What to do → Please write out every line of the material, leaving out any picture.

======== Data for review ========

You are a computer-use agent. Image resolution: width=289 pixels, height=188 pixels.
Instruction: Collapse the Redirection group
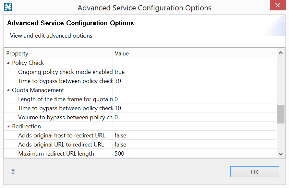click(8, 126)
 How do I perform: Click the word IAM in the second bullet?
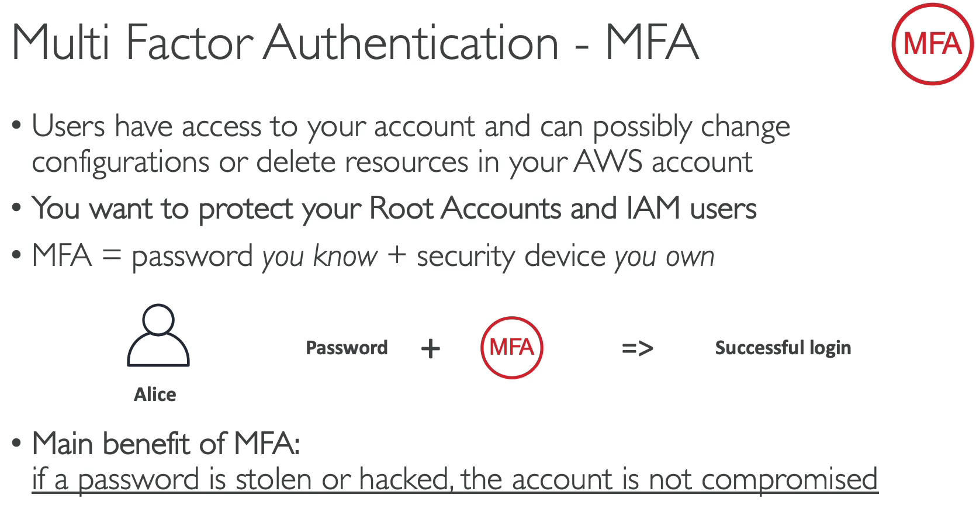653,209
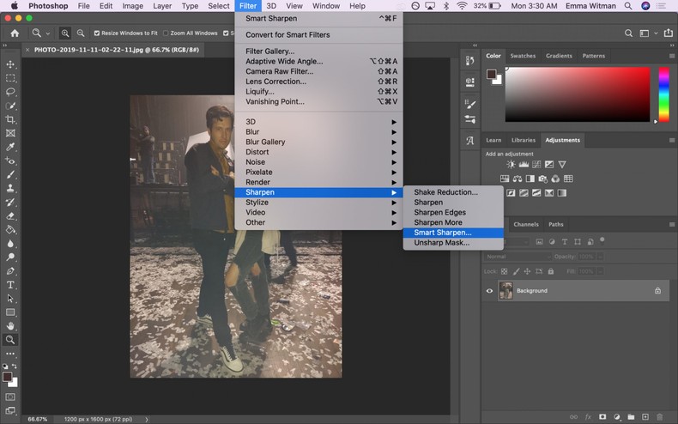Go to the Home screen icon
This screenshot has width=678, height=424.
[x=14, y=33]
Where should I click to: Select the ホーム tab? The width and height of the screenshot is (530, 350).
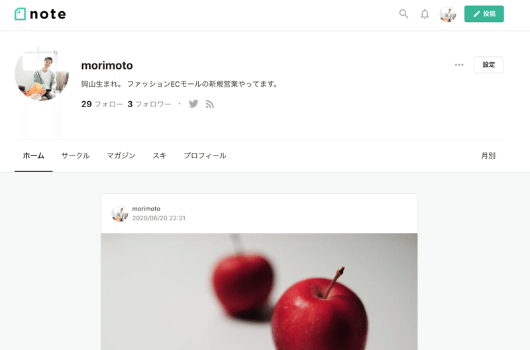(x=34, y=156)
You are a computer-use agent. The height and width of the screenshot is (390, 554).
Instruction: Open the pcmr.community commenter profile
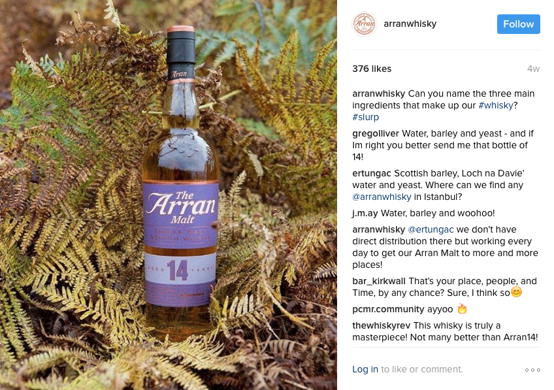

========

Result of this task →
You are a computer-use agent. Image resolution: width=289 pixels, height=188 pixels.
Instruction: Collapse the Redirection group
click(8, 126)
 How do I perform: Click the word IAM in the second bullet?
653,209
Go to the Home screen icon
This screenshot has width=678, height=424.
[x=14, y=33]
Where should I click to: Select the ホーム tab? The width and height of the screenshot is (530, 350).
(x=34, y=156)
You are a computer-use agent. The height and width of the screenshot is (390, 554).
Instruction: Open the pcmr.community commenter profile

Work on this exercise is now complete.